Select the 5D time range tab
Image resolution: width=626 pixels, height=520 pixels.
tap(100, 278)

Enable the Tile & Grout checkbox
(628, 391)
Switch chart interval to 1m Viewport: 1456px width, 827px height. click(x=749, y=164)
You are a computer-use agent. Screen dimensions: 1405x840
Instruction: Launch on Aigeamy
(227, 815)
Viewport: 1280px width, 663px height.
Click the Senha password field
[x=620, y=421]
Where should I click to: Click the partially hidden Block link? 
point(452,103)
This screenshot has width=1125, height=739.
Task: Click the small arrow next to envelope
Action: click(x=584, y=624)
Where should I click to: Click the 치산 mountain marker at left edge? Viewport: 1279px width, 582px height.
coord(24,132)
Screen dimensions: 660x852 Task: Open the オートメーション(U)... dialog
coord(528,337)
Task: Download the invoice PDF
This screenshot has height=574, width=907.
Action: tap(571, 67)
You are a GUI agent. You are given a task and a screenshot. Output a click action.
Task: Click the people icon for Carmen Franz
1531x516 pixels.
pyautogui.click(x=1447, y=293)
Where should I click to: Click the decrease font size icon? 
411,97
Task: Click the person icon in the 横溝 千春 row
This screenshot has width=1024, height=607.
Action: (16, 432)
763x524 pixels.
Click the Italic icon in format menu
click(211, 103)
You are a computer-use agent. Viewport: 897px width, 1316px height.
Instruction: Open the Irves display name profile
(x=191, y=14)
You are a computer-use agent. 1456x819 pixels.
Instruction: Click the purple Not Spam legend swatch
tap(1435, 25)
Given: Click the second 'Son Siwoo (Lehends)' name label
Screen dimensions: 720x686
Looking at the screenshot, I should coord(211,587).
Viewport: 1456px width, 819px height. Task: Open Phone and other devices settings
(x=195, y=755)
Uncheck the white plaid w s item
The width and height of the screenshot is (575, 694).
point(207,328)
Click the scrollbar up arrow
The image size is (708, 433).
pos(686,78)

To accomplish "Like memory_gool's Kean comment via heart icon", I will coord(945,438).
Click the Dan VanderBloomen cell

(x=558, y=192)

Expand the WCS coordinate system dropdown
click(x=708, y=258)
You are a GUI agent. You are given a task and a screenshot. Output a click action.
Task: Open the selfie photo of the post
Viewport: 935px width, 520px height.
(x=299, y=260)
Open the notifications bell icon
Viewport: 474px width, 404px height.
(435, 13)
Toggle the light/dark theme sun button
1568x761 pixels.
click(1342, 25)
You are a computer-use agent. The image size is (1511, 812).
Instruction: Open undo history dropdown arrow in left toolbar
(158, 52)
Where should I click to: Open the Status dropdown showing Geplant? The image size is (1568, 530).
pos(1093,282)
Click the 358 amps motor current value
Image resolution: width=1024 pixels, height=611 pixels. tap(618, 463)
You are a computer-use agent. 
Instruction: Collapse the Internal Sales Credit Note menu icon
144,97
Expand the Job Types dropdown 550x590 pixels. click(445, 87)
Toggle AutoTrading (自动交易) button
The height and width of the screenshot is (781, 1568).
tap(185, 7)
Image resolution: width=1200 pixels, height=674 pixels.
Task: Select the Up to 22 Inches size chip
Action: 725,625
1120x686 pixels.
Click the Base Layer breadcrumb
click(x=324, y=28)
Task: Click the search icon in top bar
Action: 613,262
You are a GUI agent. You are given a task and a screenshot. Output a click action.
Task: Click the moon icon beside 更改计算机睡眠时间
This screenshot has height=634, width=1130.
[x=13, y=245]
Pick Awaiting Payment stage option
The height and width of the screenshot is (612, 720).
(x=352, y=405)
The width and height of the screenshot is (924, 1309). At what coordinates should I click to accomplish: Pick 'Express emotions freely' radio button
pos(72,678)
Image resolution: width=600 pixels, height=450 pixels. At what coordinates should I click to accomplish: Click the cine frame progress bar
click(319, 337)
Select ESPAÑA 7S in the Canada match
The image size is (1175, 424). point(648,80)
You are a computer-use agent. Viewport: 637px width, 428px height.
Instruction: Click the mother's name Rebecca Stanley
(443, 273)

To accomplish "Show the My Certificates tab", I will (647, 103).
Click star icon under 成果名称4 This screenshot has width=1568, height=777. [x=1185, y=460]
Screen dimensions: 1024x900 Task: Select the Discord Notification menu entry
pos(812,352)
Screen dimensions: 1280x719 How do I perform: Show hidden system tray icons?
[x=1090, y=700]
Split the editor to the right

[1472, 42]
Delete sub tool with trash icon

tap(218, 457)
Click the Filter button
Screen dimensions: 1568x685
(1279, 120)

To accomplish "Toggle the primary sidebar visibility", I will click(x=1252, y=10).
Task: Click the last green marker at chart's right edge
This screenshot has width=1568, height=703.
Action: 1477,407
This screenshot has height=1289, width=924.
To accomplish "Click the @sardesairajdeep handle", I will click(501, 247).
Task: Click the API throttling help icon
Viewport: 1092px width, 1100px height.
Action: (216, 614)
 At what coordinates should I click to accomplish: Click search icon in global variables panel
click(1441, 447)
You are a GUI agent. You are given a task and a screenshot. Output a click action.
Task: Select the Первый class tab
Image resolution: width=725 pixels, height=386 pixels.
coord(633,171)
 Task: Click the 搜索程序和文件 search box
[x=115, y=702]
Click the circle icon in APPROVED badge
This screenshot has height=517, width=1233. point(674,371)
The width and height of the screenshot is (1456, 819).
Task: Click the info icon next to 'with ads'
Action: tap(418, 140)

Work instructions: Duplicate every one of the rows above, keeping each line unchanged.

Exercise output:
Select the 5D time range tab
Image resolution: width=626 pixels, height=520 pixels.
tap(100, 278)

Enable the Tile & Grout checkbox
(628, 391)
Switch chart interval to 1m Viewport: 1456px width, 827px height. click(x=749, y=164)
You are a computer-use agent. Screen dimensions: 1405x840
Instruction: Launch on Aigeamy
(227, 815)
Viewport: 1280px width, 663px height.
Click the Senha password field
[x=620, y=421]
Where should I click to: Click the partially hidden Block link? 
point(452,103)
This screenshot has width=1125, height=739.
Task: Click the small arrow next to envelope
Action: click(x=584, y=624)
Where should I click to: Click the 치산 mountain marker at left edge? Viewport: 1279px width, 582px height.
coord(24,132)
Screen dimensions: 660x852 Task: Open the オートメーション(U)... dialog
coord(528,337)
Task: Download the invoice PDF
This screenshot has height=574, width=907.
Action: tap(571, 67)
You are a GUI agent. You are given a task and a screenshot. Output a click action.
Task: Click the people icon for Carmen Franz
1531x516 pixels.
pyautogui.click(x=1447, y=293)
Where should I click to: Click the decrease font size icon? 
411,97
Task: Click the person icon in the 横溝 千春 row
This screenshot has width=1024, height=607.
Action: (16, 432)
763x524 pixels.
Click the Italic icon in format menu
click(211, 103)
You are a computer-use agent. Viewport: 897px width, 1316px height.
Instruction: Open the Irves display name profile
(x=191, y=14)
You are a computer-use agent. 1456x819 pixels.
Instruction: Click the purple Not Spam legend swatch
tap(1435, 25)
Given: Click the second 'Son Siwoo (Lehends)' name label
Screen dimensions: 720x686
Looking at the screenshot, I should coord(211,587).
Viewport: 1456px width, 819px height. Task: Open Phone and other devices settings
(x=195, y=755)
Uncheck the white plaid w s item
The width and height of the screenshot is (575, 694).
point(207,328)
Click the scrollbar up arrow
The image size is (708, 433).
pos(686,78)

To accomplish "Like memory_gool's Kean comment via heart icon", I will coord(945,438).
Click the Dan VanderBloomen cell

(x=558, y=192)

Expand the WCS coordinate system dropdown
click(x=708, y=258)
You are a GUI agent. You are given a task and a screenshot. Output a click action.
Task: Open the selfie photo of the post
Viewport: 935px width, 520px height.
(x=299, y=260)
Open the notifications bell icon
Viewport: 474px width, 404px height.
(435, 13)
Toggle the light/dark theme sun button
1568x761 pixels.
click(1342, 25)
You are a computer-use agent. The image size is (1511, 812).
Instruction: Open undo history dropdown arrow in left toolbar
(158, 52)
Where should I click to: Open the Status dropdown showing Geplant? The image size is (1568, 530).
pos(1093,282)
Click the 358 amps motor current value
Image resolution: width=1024 pixels, height=611 pixels. tap(618, 463)
You are a computer-use agent. 
Instruction: Collapse the Internal Sales Credit Note menu icon
144,97
Expand the Job Types dropdown 550x590 pixels. click(445, 87)
Toggle AutoTrading (自动交易) button
The height and width of the screenshot is (781, 1568).
tap(185, 7)
Image resolution: width=1200 pixels, height=674 pixels.
Task: Select the Up to 22 Inches size chip
Action: 725,625
1120x686 pixels.
Click the Base Layer breadcrumb
click(x=324, y=28)
Task: Click the search icon in top bar
Action: 613,262
You are a GUI agent. You are given a task and a screenshot. Output a click action.
Task: Click the moon icon beside 更改计算机睡眠时间
This screenshot has height=634, width=1130.
[x=13, y=245]
Pick Awaiting Payment stage option
The height and width of the screenshot is (612, 720).
(x=352, y=405)
The width and height of the screenshot is (924, 1309). At what coordinates should I click to accomplish: Pick 'Express emotions freely' radio button
pos(72,678)
Image resolution: width=600 pixels, height=450 pixels. At what coordinates should I click to accomplish: Click the cine frame progress bar
click(319, 337)
Select ESPAÑA 7S in the Canada match
The image size is (1175, 424). point(648,80)
You are a computer-use agent. Viewport: 637px width, 428px height.
Instruction: Click the mother's name Rebecca Stanley
(443, 273)

To accomplish "Show the My Certificates tab", I will (647, 103).
Click star icon under 成果名称4 This screenshot has width=1568, height=777. [x=1185, y=460]
Screen dimensions: 1024x900 Task: Select the Discord Notification menu entry
pos(812,352)
Screen dimensions: 1280x719 How do I perform: Show hidden system tray icons?
[x=1090, y=700]
Split the editor to the right

[1472, 42]
Delete sub tool with trash icon

tap(218, 457)
Click the Filter button
Screen dimensions: 1568x685
(1279, 120)

To accomplish "Toggle the primary sidebar visibility", I will click(x=1252, y=10).
Task: Click the last green marker at chart's right edge
This screenshot has width=1568, height=703.
Action: 1477,407
This screenshot has height=1289, width=924.
To accomplish "Click the @sardesairajdeep handle", I will click(501, 247).
Task: Click the API throttling help icon
Viewport: 1092px width, 1100px height.
Action: (216, 614)
 At what coordinates should I click to accomplish: Click search icon in global variables panel
click(1441, 447)
You are a GUI agent. You are given a task and a screenshot. Output a click action.
Task: Select the Первый class tab
Image resolution: width=725 pixels, height=386 pixels.
coord(633,171)
 Task: Click the 搜索程序和文件 search box
[x=115, y=702]
Click the circle icon in APPROVED badge
This screenshot has height=517, width=1233. point(674,371)
The width and height of the screenshot is (1456, 819).
Task: Click the info icon next to 'with ads'
Action: tap(418, 140)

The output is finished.